Thursday, December 21, 2006

Potty Talk

In keeping with the childish theme of rewriting Christmas Carols, I read over on New Scientist that there's a particularly egregious and difficult to stem form of environmental pollution in which we are all engaged.

Using the potty.

According to the article, "Despite making up only 1 per cent of the volume of waste water, urine contributes about 80 per cent of the nitrogen and 45 per cent of all the phosphate.

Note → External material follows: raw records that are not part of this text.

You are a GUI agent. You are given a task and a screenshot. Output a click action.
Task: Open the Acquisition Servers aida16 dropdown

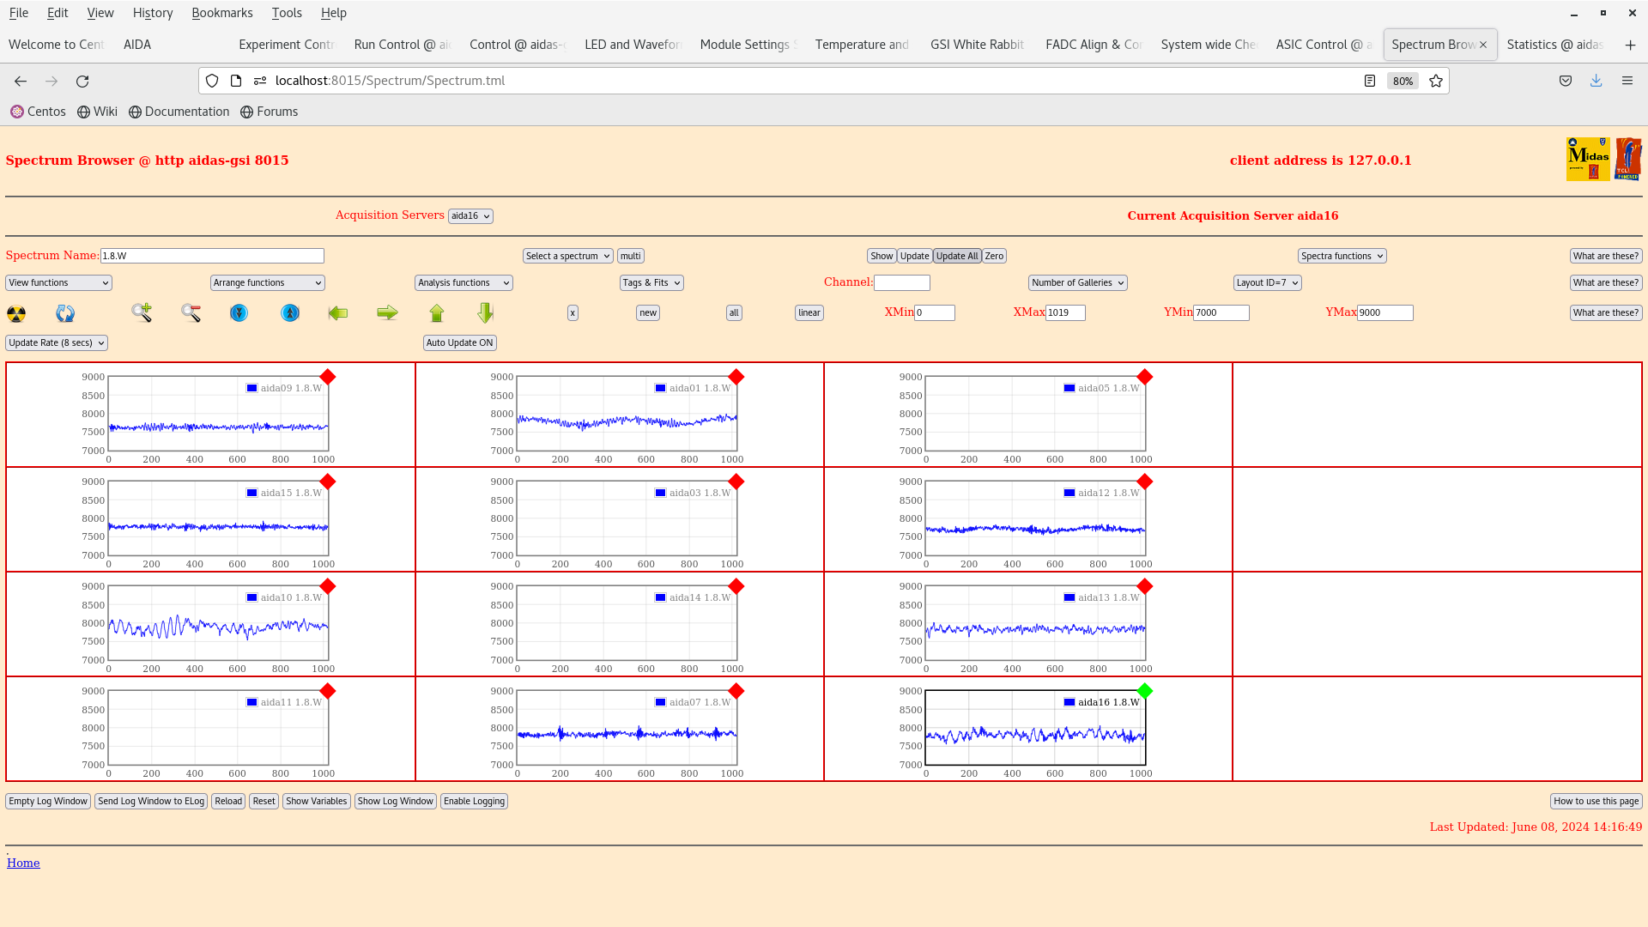pos(470,216)
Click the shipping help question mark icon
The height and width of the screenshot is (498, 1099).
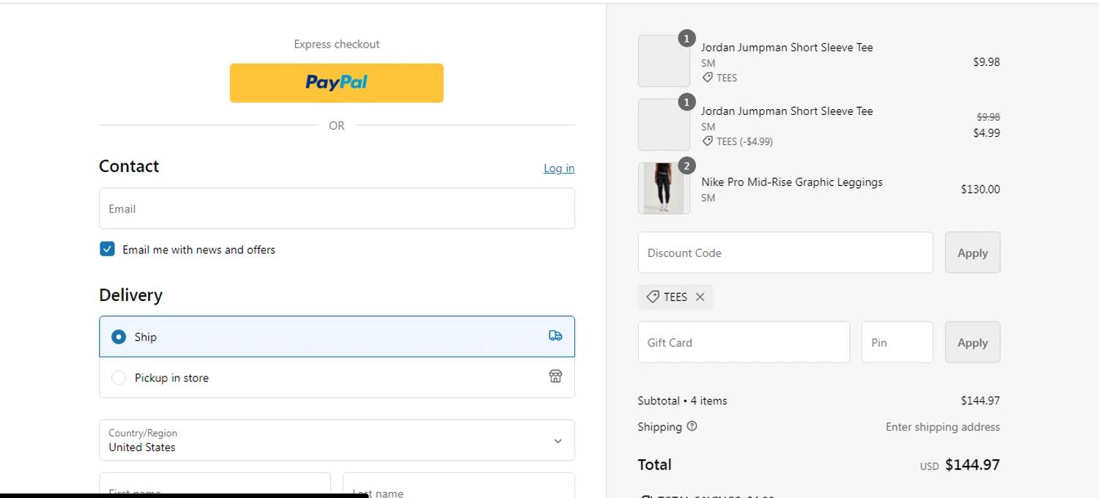coord(692,426)
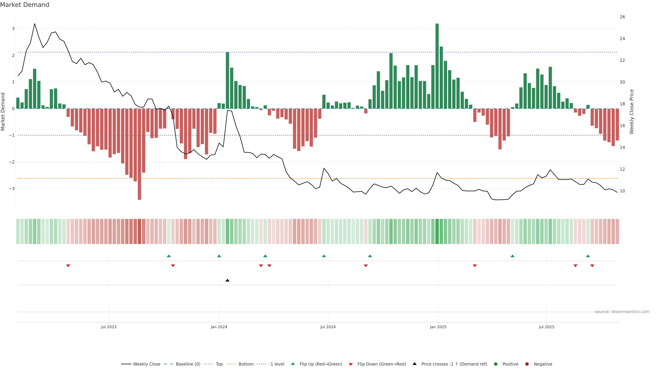
Task: Click the Jan 2024 axis label
Action: [219, 327]
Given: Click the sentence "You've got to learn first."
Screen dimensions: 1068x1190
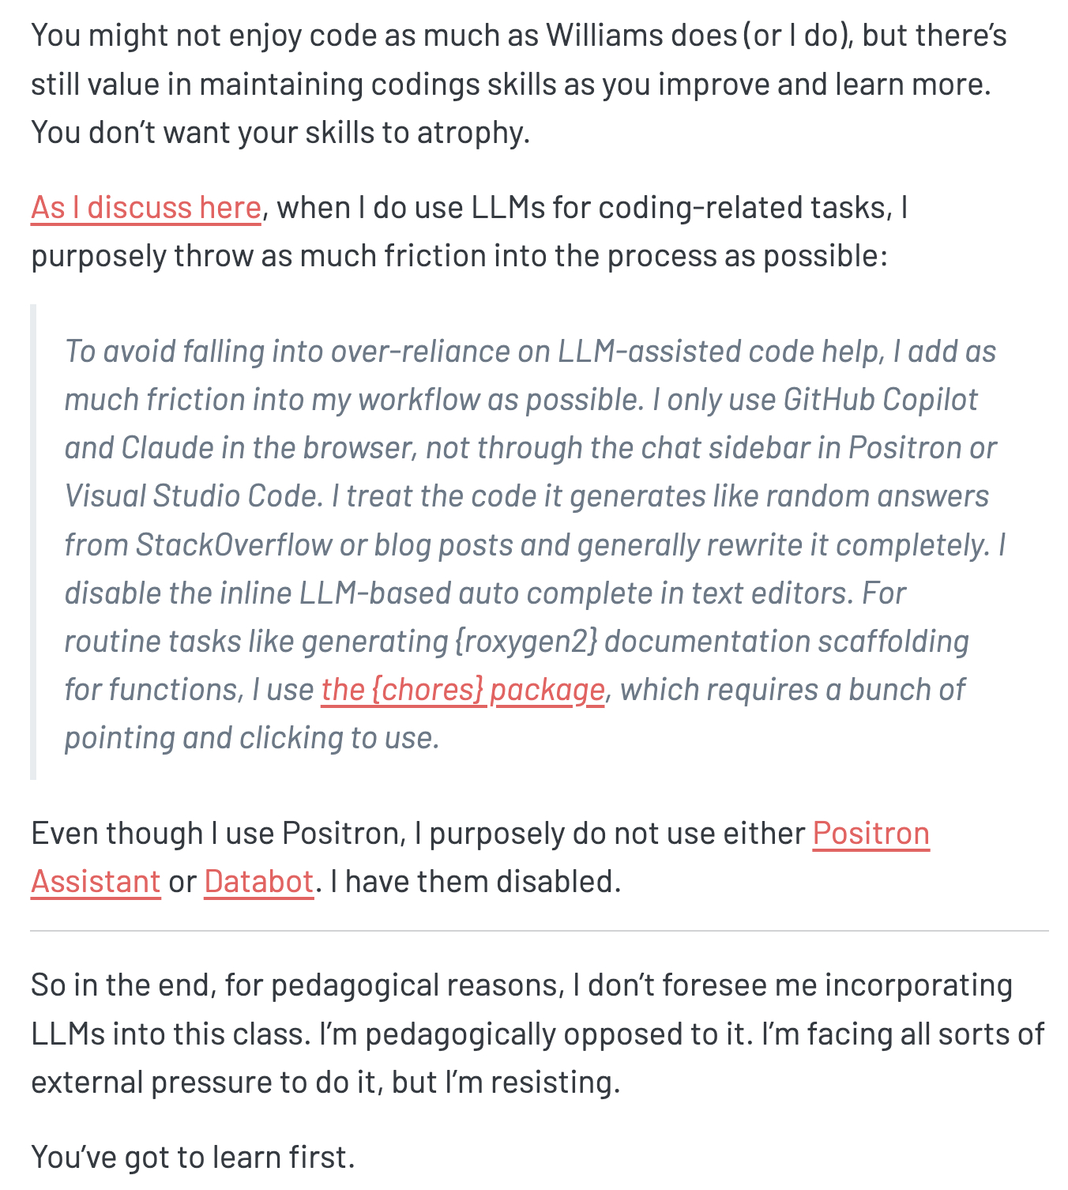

Peeing into the pan immediately dilutes these chemicals with vast quantities of water, making the removal process unnecessarily inefficient."

The article goes on to describe (in a lot of detail) the sewage disposal system and how, unless you're a green European you're pretty much destroying the environment one flush at a time.

The only part I'm unclear on is once you've separated the urine from the "grey and black water" (eww!) and put it into tanks where "microbes" break down the nitrogen and phosphorus, what are the actual by products of this whole effort? According to the
diagram on the website, the "sludge" (again eww!) is either brought to a landfill or incenerated. Isn't that contributing more methane (a potent greenhouse gas) to the atmosphere? What they really need are the methane convertase bacteria which I suspect we'll find any day by a hydrothermal vent in the deep ocean.

So just in case you were feeling self righteous about driving your Prius or not even owning a car (like me) remember that you're no different from that Hummer driver, every time to pop a sqat.